Reviews for The Terebinth Tree
Freshman-Generation chapter 2 . 8/1/2014
I adore the language you use in this fic and the word choice. I know this fanfic is two years and may never be completed but I had to drop a review. I also enjoy that the fic is more of her death than jess in love with her.
Drako Night chapter 2 . 2/12/2013
very very good better than most people ive read and this one needs to continue
Wolfy3847 chapter 1 . 1/1/2013
Very good. Would love to see this story continued
itisfinished12062015 chapter 2 . 11/10/2012
Wow very interesting. Keep writing.
richard kayser chapter 2 . 11/3/2012
good, both chapters, i am hungry for more. nicely written.
Senshi Sun aka Magic Ink chapter 1 . 9/7/2012
Nice job! It's great to see that not every single Bridge to Terrabithia fanfic ends up with Jesse and Leslie having adorable little Mary-Sue babies.

This fanfic caught my interest because I wrote a one-shot where Leslie is dead, Jesse is now a grown-up artist, and May Belle is a big character in the story. Don't worry. Our stories go in completely different directions.

Your writing is great. I love how you set up Jesse as being older, but I can't quite tell how old he is. I'm thinking college right now, but feel free to correct me in a later chapter. The story is darker, but has some funny moments. The characters from before seem in character, and the new ones are interesting.

You did ask for corrections, and I think I found one. Bridge to Terrabithia did not take place in Chelyan, West Virginia.

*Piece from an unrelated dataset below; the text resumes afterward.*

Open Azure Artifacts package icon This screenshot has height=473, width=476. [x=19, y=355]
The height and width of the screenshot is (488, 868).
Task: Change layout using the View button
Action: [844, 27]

It took place in Lark Creek. They never say which state Lark Creek is in, but it's close to Washington, DC. I'm going to guess it's still in Virginia, since that's where the author wrote it and author's generally write settings based on places they've lived in.

You earned yourself another follower. Great job!
Sassmaster Omega 620 chapter 1 . 8/24/2012
Yes! I got the first review! -coughcough

This was really good work; The way that Jesse acted was completely in character although the book I thought Leslie died from jut drowining not a brain injury? Well in any case I still thought this was incredibly good for a first fic (My first fic suked, really, really badly) I enjoyed the opening very much as it caught and held my attention thoughout the whole thing, I also loved your descriptions (palpitating, jaw splitingly, etc.) I was a little confused though, did Jesse paint Leslie's potrait on a sheet or canvas? I wasn't to sure about that, but again really really good work here.